- Objective
Rewrite the listing below with every instance of "Select" replaced by "Choose" and everything else unchanged. Leave the pictures out of your answer.

-- Start Dataset records --

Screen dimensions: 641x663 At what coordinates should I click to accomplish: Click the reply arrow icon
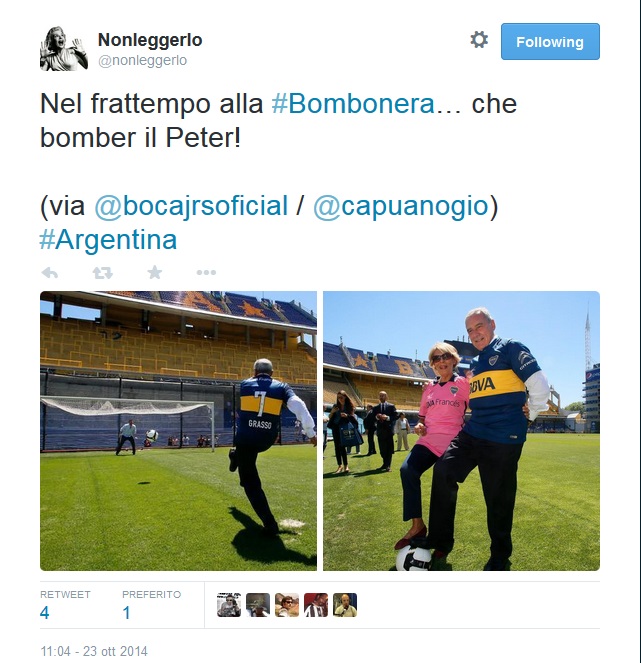[50, 273]
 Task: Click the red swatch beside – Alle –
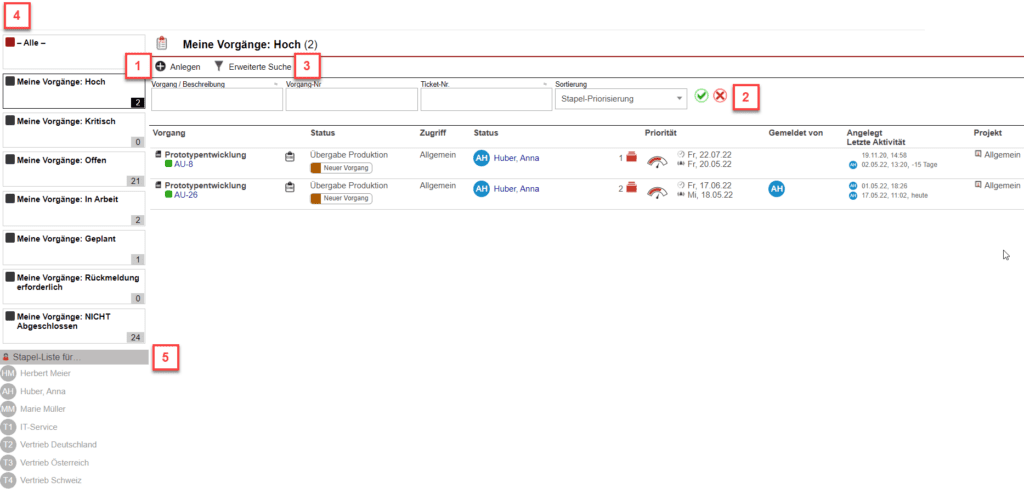pyautogui.click(x=10, y=43)
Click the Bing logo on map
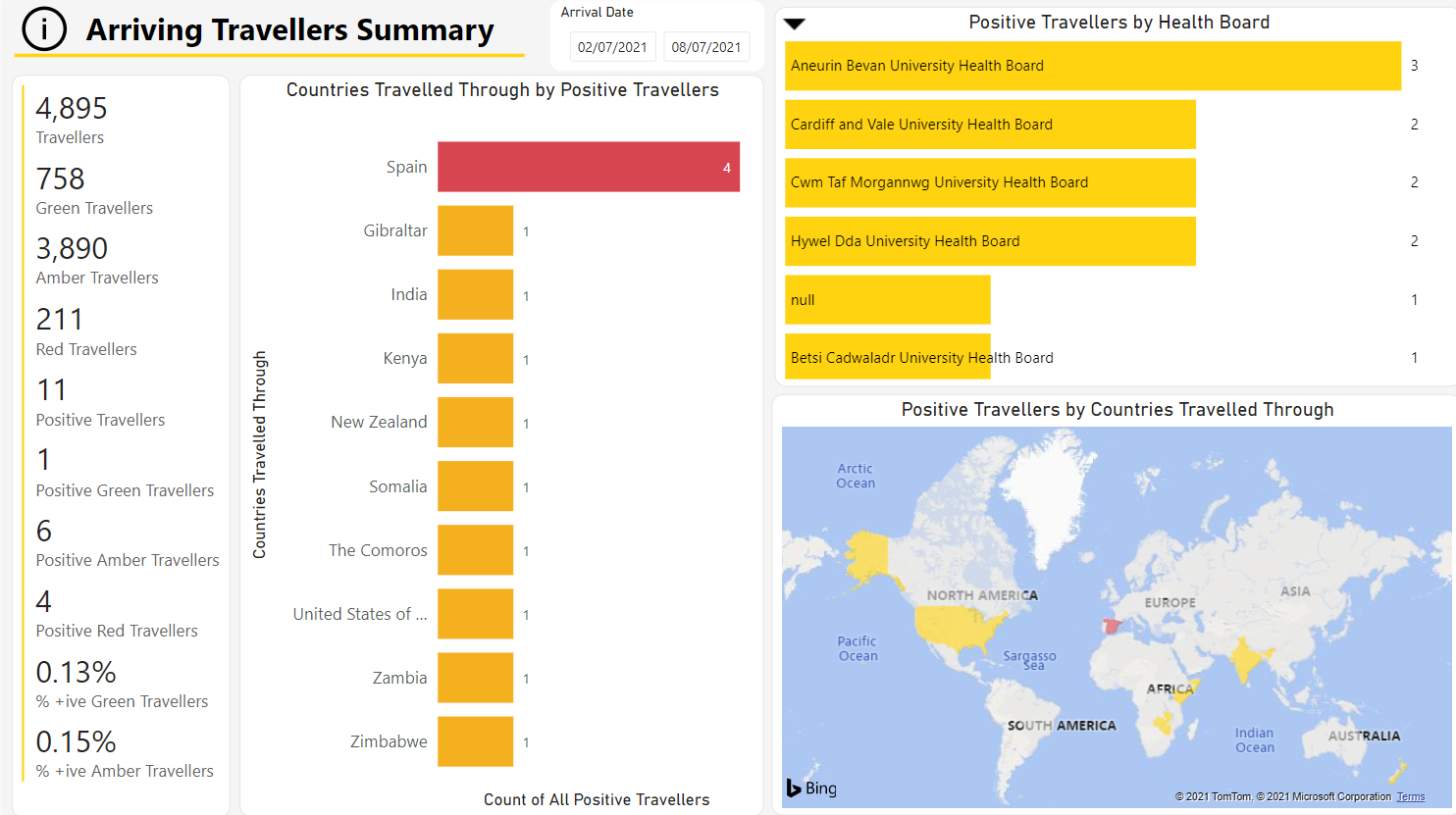The height and width of the screenshot is (815, 1456). click(x=811, y=788)
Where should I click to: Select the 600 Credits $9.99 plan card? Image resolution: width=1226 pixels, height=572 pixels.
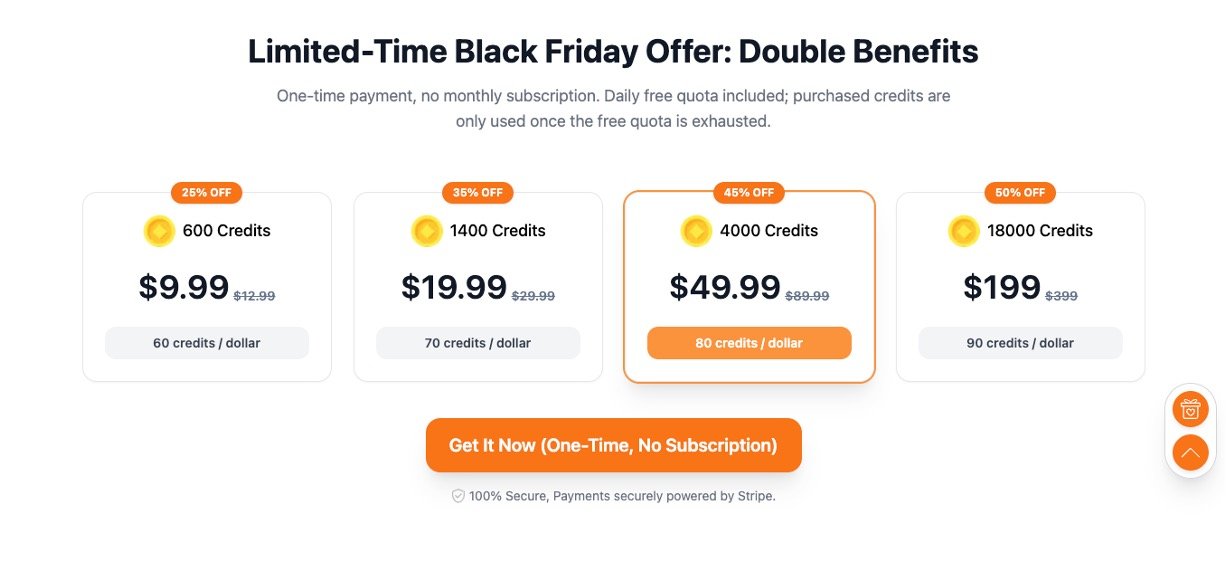click(x=207, y=287)
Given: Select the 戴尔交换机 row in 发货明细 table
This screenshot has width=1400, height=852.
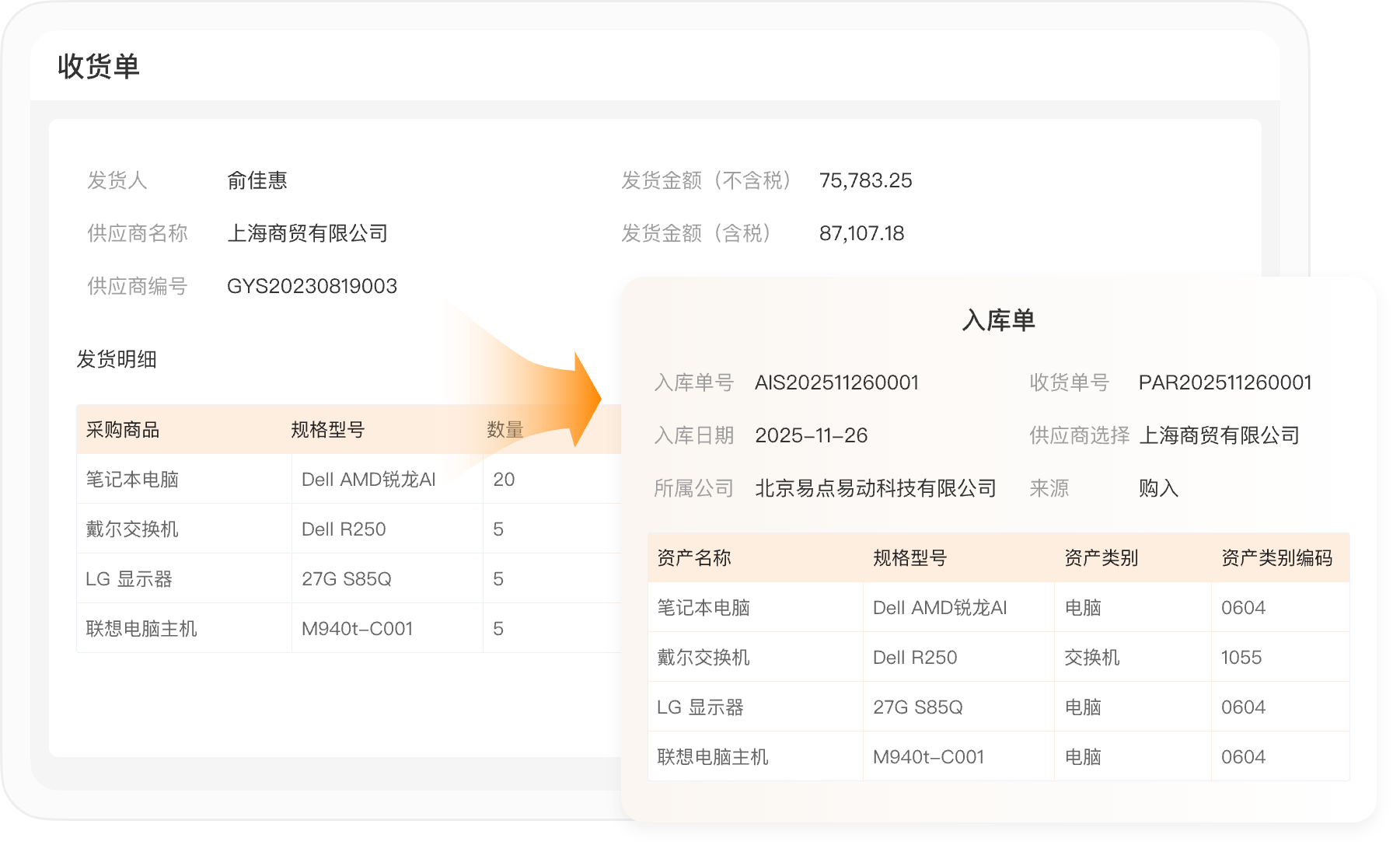Looking at the screenshot, I should coord(132,529).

-- End Dataset records --

- Answer
Screen dimensions: 641x663 At what coordinates should I click to accomplish: Click the reply arrow icon
[50, 273]
 Task: Click the red swatch beside – Alle –
pyautogui.click(x=10, y=43)
Click the Bing logo on map
The height and width of the screenshot is (815, 1456). click(x=811, y=788)
Where should I click to: Choose the 600 Credits $9.99 plan card? Image resolution: width=1226 pixels, height=572 pixels.
click(x=207, y=287)
Given: Choose the 戴尔交换机 row in 发货明细 table
This screenshot has width=1400, height=852.
Looking at the screenshot, I should coord(132,529).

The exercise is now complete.